Net result: Adjusting the full run for opponents’ actual playoff performance (excluding the Knicks series) gives a margin of +9.1 pts/game, narrowly the best on record (the 1986–87 Lakers are +9.0, so the top spot here is effectively a tie). The Knicks beat East opponents who were at or a bit below their season-long form, then beat the best-performing team they faced.
6. The Rise: Biggest in the Field, 2nd-Biggest Ever
The Knicks did not reach the Finals as a polished regular-season team that simply held form. By team rating (SRS, quality adjusted for schedule), they were only the fifth-strongest team in the playoff field during the regular season, at +6.05 (the table below lists notable risers, not the full regular-season order). In the playoffs they jumped to +17.53. That rise of +11.48 was the largest of any team in the 2026 playoffs.
The team they beat in the Finals made the second-biggest jump. The Spurs were a stronger regular-season team than the Knicks, +8.28, second only to Oklahoma City (+11.04) among playoff teams. They climbed to +15.13 in the playoffs, a rise of +6.85. The Spurs entered the Finals both very good to begin with and getting better, which is part of why the series was close. (This +15.13 covers all of their playoff games, including the Finals against the Knicks, so it sits a little above the +14.48 in §5, which leaves the Knicks series out to judge the Spurs independently.)

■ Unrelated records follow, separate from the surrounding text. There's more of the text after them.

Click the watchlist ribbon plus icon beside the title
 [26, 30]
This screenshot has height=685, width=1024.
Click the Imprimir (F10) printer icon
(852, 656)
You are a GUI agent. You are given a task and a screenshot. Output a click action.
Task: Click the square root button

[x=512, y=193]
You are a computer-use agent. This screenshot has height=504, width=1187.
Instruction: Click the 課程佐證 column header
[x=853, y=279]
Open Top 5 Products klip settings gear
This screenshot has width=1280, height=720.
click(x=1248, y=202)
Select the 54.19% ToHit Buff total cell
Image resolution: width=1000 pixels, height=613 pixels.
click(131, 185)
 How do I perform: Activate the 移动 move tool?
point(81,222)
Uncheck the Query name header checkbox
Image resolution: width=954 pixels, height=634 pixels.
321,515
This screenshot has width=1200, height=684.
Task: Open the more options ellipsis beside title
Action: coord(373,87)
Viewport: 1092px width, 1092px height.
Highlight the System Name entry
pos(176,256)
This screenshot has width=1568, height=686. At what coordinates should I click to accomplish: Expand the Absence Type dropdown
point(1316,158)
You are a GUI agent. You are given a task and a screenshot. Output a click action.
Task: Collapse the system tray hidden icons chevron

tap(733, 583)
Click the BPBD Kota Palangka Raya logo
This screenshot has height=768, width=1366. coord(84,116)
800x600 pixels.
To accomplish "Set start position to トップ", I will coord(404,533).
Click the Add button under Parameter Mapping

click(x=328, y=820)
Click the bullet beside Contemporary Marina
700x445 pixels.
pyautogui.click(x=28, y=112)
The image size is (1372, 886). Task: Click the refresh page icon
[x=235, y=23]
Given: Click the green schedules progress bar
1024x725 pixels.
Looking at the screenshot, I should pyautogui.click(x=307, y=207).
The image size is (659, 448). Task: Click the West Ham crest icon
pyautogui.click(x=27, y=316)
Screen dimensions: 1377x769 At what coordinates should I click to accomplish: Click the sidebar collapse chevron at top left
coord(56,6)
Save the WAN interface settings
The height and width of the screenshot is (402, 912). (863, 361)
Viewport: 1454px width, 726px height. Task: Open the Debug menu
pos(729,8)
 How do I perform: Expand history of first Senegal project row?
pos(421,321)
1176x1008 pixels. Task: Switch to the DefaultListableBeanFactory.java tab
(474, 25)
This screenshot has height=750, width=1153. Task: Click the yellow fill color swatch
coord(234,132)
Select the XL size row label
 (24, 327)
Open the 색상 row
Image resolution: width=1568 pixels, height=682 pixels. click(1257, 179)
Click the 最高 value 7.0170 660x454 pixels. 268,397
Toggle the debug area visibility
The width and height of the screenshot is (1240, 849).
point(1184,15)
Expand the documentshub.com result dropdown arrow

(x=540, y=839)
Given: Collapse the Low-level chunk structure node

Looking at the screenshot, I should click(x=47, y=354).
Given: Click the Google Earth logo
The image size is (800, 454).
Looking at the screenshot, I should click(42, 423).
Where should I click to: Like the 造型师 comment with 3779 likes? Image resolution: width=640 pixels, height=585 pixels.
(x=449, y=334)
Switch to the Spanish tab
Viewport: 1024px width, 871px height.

| Team | Reg-season rating | Playoff rating | Jump |
|---|---|---|---|
| New York Knicks | +6.05 | +17.53 | +11.48 |
| San Antonio Spurs | +8.28 | +15.13 | +6.85 |
| Portland Trail Blazers | -0.28 | +2.73 | +3.01 |
| Oklahoma City Thunder | +11.04 | +11.42 | +0.38 |
The regular-season rating leader, Oklahoma City (+11.04), barely changed in the playoffs (+0.38) and finished well behind both finalists. And the Finals paired the two teams that had improved the most since October: the field’s two hottest teams, not its two best regular-season teams.
These playoff ratings rest on a few weeks of games, so the exact figures carry the same small-sample caution as the rest of the run (see §10).
How historic was the rise? Set it against every champion since 1983-84, and two different yardsticks land on the same answer. The first, elevation, is the plain version: playoff rating minus regular-season rating. The Knicks’ jump of +11.48 (regular-season SRS +6.05 up to a playoff +17.53) ranks 2nd of 43, behind only the 00–01 Lakers (+12.58). The second, overperformance, asks the same thing after subtracting out the schedule: how far the Knicks’ actual playoff margin (+14.9) beat what their own regular-season rating predicted against the teams they drew (+2.38 per game). That +12.52-per-game outperformance also ranks 2nd, behind the same 00–01 Lakers. Two ways of measuring the rise, one verdict: the biggest in the 2026 field, and the second-biggest any champion has produced.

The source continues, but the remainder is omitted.